EBK Unaccredited 25 Courses That Are Still Offered In Kenyan Universities.
The fate of thousands of engineering students hangs in the balance after it emerged yesterday that 26 courses have not been accredited by the Engineers Board of Kenya (EBK).
This means that they cannot be registered as engineers upon graduation and therefore risk missing out on employment opportunities.
Some of the courses are in well-established institutions with a strong background in engineering, such as the University of Nairobi, Jomo Kenyatta University of Agriculture and Technology, Egerton University and Kenyatta University.
Egerton tops the list with five courses – civil and environmental engineering, electrical and control engineering, civil and structural engineering, mechanical engineering and technology, and manufacturing engineering).
Kenyatta University has four – petroleum engineering, biomedical engineering, aerospace engineering, and agricultural and biosystems engineering. South Eastern Kenya University has agricultural engineering, civil engineering, electrical and electronics engineering and mechanical engineering.
“It is a waste of resources for the parents and students taking unaccredited courses and such waste affects our country’s economy negatively,” said Ms Margaret Ogai, the EBK registrar when she appeared before the National Assembly’s Committee on Education and Research yesterday.

→ TASK SET
- A) Repeat the passage of the article on unaccredited engineering courses between "The fate of" and "and Kenyatta University.", inclusive.
- B) In the article on unaccredited engineering courses, before which committee did the EBK registrar appear?

→ DATA UNDER STUDY
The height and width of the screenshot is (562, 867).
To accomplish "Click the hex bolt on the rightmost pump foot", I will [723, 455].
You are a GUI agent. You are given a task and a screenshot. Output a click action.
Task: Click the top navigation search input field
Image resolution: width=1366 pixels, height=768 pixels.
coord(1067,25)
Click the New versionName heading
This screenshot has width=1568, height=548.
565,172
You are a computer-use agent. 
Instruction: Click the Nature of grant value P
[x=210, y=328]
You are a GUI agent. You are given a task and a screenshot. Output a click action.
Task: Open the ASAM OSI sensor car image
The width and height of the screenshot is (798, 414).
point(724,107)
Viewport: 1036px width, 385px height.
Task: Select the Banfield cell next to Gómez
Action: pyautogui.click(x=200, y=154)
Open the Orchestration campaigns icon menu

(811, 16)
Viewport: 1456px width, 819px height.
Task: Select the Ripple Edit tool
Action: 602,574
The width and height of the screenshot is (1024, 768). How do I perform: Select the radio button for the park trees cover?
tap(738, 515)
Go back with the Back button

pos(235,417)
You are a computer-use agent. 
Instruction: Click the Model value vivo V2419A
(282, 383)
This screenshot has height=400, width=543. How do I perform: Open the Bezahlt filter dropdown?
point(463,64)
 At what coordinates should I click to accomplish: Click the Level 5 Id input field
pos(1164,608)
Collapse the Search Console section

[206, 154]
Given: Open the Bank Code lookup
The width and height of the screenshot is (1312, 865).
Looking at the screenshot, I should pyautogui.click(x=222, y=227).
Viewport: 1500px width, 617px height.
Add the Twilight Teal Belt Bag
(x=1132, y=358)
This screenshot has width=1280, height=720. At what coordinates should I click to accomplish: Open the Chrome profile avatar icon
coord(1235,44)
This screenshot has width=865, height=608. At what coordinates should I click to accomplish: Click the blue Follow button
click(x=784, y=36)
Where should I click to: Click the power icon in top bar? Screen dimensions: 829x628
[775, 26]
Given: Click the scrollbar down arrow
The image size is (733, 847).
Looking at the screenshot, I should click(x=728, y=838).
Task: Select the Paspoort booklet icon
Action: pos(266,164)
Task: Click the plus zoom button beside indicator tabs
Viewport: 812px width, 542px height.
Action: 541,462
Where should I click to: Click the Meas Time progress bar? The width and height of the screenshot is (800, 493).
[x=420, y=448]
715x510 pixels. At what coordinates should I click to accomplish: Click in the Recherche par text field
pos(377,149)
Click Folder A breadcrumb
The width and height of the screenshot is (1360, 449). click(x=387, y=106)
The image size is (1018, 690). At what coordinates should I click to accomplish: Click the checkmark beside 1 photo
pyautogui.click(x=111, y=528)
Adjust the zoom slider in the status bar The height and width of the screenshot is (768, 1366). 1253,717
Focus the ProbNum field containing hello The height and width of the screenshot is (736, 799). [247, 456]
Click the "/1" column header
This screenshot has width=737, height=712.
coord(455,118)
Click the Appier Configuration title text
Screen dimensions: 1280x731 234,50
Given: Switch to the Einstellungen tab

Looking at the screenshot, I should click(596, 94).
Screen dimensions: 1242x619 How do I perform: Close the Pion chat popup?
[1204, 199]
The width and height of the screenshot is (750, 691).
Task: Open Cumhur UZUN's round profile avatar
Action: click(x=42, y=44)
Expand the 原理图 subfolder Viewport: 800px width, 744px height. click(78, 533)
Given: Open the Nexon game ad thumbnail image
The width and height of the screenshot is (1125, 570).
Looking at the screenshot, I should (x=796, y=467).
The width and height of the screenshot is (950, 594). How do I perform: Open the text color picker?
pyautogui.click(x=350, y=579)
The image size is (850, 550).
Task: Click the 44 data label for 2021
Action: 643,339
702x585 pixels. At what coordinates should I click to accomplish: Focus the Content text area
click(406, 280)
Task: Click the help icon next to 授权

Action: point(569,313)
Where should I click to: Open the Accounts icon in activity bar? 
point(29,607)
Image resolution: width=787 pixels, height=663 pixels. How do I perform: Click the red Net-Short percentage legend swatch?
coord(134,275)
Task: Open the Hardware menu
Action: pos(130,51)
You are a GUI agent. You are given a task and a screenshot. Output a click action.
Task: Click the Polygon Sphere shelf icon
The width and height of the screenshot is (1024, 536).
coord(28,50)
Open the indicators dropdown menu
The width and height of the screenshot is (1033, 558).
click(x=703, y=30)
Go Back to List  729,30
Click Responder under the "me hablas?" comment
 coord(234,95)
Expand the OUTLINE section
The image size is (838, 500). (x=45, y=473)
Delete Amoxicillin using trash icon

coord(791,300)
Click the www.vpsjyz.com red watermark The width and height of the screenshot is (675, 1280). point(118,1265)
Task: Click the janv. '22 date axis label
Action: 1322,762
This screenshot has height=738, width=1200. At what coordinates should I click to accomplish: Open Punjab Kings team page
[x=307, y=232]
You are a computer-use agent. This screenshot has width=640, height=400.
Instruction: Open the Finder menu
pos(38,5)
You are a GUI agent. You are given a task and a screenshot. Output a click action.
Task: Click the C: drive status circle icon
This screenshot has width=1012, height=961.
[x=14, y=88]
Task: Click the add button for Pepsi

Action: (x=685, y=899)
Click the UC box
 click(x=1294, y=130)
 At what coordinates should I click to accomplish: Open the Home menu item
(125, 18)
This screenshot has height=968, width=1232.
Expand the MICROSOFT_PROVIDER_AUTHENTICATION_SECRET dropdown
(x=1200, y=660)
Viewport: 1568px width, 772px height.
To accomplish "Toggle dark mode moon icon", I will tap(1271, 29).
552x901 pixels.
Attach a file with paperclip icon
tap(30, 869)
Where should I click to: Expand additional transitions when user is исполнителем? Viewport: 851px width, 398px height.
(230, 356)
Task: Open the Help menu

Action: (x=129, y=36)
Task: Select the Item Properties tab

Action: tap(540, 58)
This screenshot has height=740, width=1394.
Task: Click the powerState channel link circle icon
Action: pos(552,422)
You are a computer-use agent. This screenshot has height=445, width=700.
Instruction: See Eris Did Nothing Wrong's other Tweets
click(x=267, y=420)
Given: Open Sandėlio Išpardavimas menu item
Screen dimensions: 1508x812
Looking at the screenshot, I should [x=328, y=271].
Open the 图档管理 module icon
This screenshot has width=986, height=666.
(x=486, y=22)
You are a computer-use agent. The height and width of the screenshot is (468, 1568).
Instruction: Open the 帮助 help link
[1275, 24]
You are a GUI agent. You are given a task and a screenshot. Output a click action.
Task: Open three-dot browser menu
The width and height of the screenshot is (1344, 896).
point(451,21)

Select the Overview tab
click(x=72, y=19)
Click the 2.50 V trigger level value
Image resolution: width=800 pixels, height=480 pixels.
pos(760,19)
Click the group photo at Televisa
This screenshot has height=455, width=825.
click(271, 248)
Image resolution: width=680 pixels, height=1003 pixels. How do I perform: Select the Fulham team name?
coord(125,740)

→ SOLVED TASKS
- A)
The fate of thousands of engineering students hangs in the balance after it emerged yesterday that 26 courses have not been accredited by the Engineers Board of Kenya (EBK).
This means that they cannot be registered as engineers upon graduation and therefore risk missing out on employment opportunities.
Some of the courses are in well-established institutions with a strong background in engineering, such as the University of Nairobi, Jomo Kenyatta University of Agriculture and Technology, Egerton University and Kenyatta University.

- B) The National Assembly's Committee on Education and Research.